Although the Popular Music Program bills itself as a “music degree program for the rock, pop, R&B, folk, Latin and country artist,” these labels are too restrictive, Sampson says. Music and instruments themselves will no doubt change over the next two decades—for example, someday musicians might not use guitars to crank out a rock song’s wailing riffs, he says—but graduates will be well prepared for these shifts.
“The thrust of the program is to be creative,” Sampson says. “I want the students to carve their own path. We put these students through this mind-set that their career is theirs to create.”
Bilal Akhtar, a songwriter and music industry major who transferred from UC Berkeley and just finished his junior year, relishes his freedom and the challenges posed by the program. “I’ve really seen that it encourages you to explore, to find your own voice, to make your own sound,” Akhtar says. “We don’t need another Prince, we already have that.”
Karina DePiano, a keyboard major, sees power in the camaraderie among the students. “Whether you’re a producer, songwriter, vocalist or instrumentalist, we all work together to create something bigger than we could have done alone, and that to me is inspiring,” DePiano says.
Pop stars need a crowd to put their creativity and sounds to the test, and the USC students get that too. Almost every day, students do gigs at Tommy’s Place and Ground Zero Performance Café, creating a new, vibrant campus music scene. They also regularly perform at storied LA venues like The Roxy, Whisky a Go Go and House of Blues. Students put on their Senior Showcase at the Troubadour in West Hollywood, in the same spaces where Janis Joplin and The Doors once growled.
The live shows build their fan base, an increasingly important step toward a successful career at a time when savvy use of the Internet is a more likely fast track to success for young artists than the long shot of signing early with a major label. (At a recent forum, Capitol Records’ Barnett told students the label receives 10,000 solicitations a year, and “we sign maybe two.”)
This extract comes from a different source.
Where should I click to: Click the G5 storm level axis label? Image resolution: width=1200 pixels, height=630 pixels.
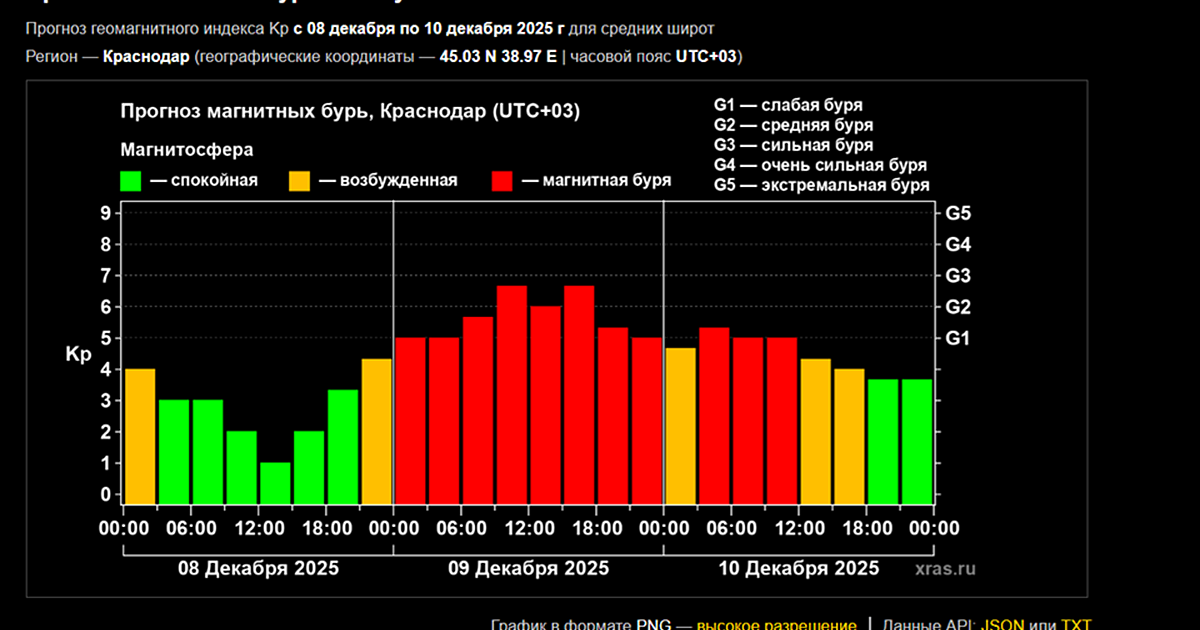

Each gig and collaboration builds buzz and momentum—and program organizers designed it that way.
“That chemistry you see and community you see is part of our process,” says Patrice Rushen, who became program chair in 2012 after serving as artist-in-residence for three years. “When we select students we’re also careful to look not only at musical abilities but also how they get along with each other. We push them hard to play outside their comfort zone, and they often fall on their face and need to feel comfortable doing so with other students.”
But even with the many advantages of USC’s program—the curriculum, the contacts, the location in the heart of the nation’s pop music business—Sampson acknowledges some students will end up not as performers but instead as arrangers, producers or managers. And some will not work in music at all.
“The lifestyle of the professional musician is not for everyone,” says Sampson, who earned his bachelor’s and master’s degrees in classical guitar performance. “I maintain that music is a great platform to learn about the world. And I’m just as proud of the student that might go on to become a lawyer, educator or businessperson.”